Snake-Eaters debuts Fred Ho's Saxophone Liberation Front, featuring composer Ho on baritone saxophone and Hafez Modirzadeh (soprano), Bobby Zankel (alto) and Salim Washington (tenor).
Darker than Blue, inspired by Curtis Mayfield's song, We the People Who are Darker than Blue, employs shifting meters (including a blues section in 11/8 and 11.5 /8), 12-tone serialism, compound meter ostinati, and Lydian chromatic approaches to orchestration.
Ho's Yellow Power, Yellow Soul Suite coincides with the soon-to-be publication of the Drs. Roger Buckley and Tamara Roberts' festschrift by the same title, and includes the previously recorded "Fishing Song of the East China Sea" (originally a flute trio with bass violin on the out-of-print recording by Fred Ho and the Asian American Art Ensemble, Bamboo that Snaps Back; and the now-defunct Brooklyn Sax Quartet recording The Far Side of Here), as well as Afro-Asian adaptations of other Asian folk songs.
Jeet Kune Do (The Way of the Intercepting Fist) is an homage to one of Asian America's greatest innovators, martial artist-actor-philosopher-teacher Bruce Lee. Lalo Schifrin-esque tropes from the epic film, Enter: The Dragon, combine with the élan of Stan Getz-ian bossa nova and cool styles, and epitomize the Zen-like philosophy and pugilism of Bruce Lee: the art of fighting without fighting; or as Ho has stated: the point of technique is to have no technique (and by inference, be completely intuitive, improvisational and in the moment).
Reflections (Upon Reflections!), in a sonata-like form of Exposition upon Monk's classic tune, an extended Development that is a significant departure from a chord-changes based tune, and a brief Recapitulation. Misty-ificaton is a "what-if" supposition: What if the DNA of Errol Garner's Misty was mixed with the genes of Rob Zombie's films? Frightening? Horrifying? Or, Hyperbolized? Steroidal balladry?

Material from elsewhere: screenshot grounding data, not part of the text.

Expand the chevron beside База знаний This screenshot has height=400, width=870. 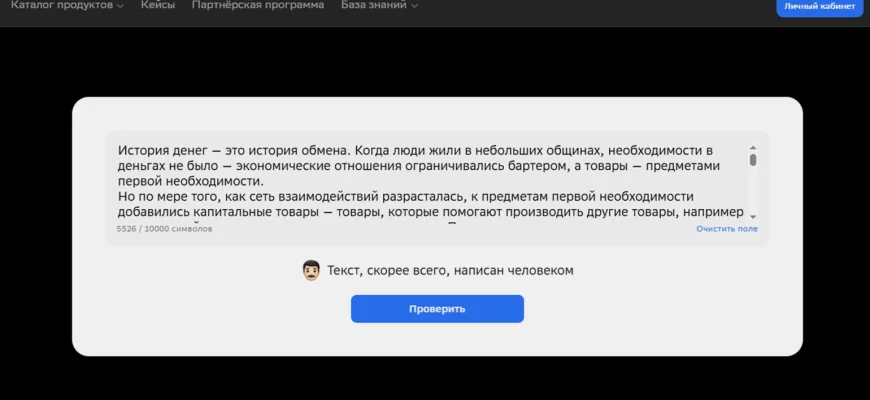[414, 6]
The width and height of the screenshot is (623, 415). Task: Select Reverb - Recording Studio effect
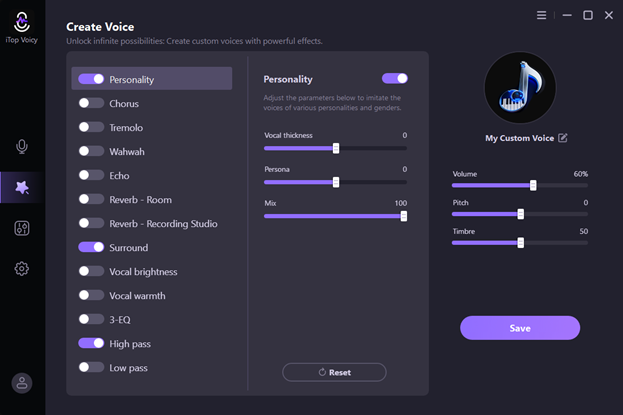click(x=163, y=223)

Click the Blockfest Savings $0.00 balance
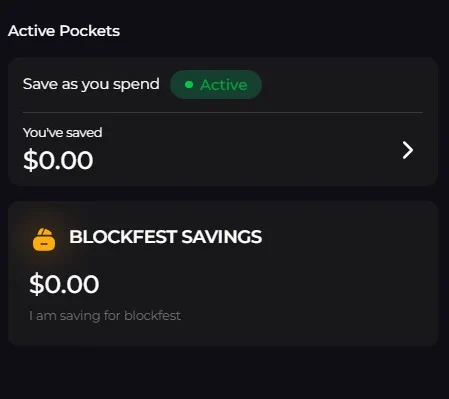[64, 284]
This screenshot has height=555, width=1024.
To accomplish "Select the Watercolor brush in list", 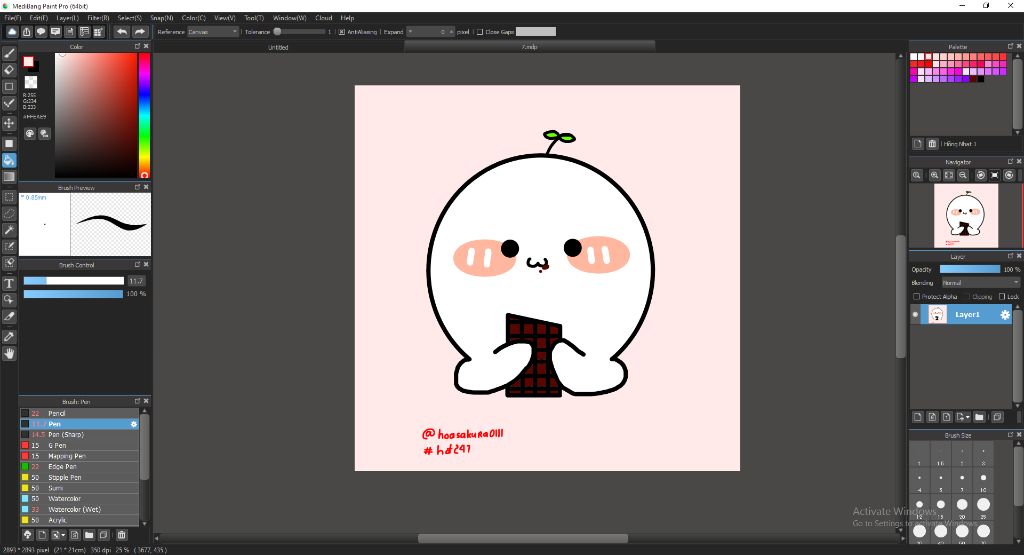I will 64,499.
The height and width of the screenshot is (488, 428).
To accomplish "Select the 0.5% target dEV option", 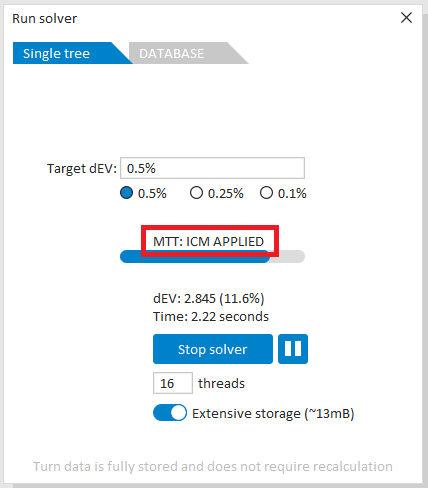I will (x=126, y=193).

During the international campaign to oppose the celebration of the Columbus quincentennial, in which indigenous peoples joined with anti-imperialist and pro-social justice forces worldwide, including a vast array of artists, the old Fred Ho composed the Beyond Columbus and Capitalism suite for the Rova Saxophone Quartet, which would during the 1990s lead to the formation of the Brooklyn Sax Quartet when Ho was asked to do numerous benefit concerts throughout New York City
Reflections (Redux and Prefigurative) has Ho playing Thelonius Monk's melody in the very bottom register of his low-A horn while voicing the accompanying saxes down-upwards, and ending with a collective bluesy-gospel romp towards an ending chord of precursory possibilities.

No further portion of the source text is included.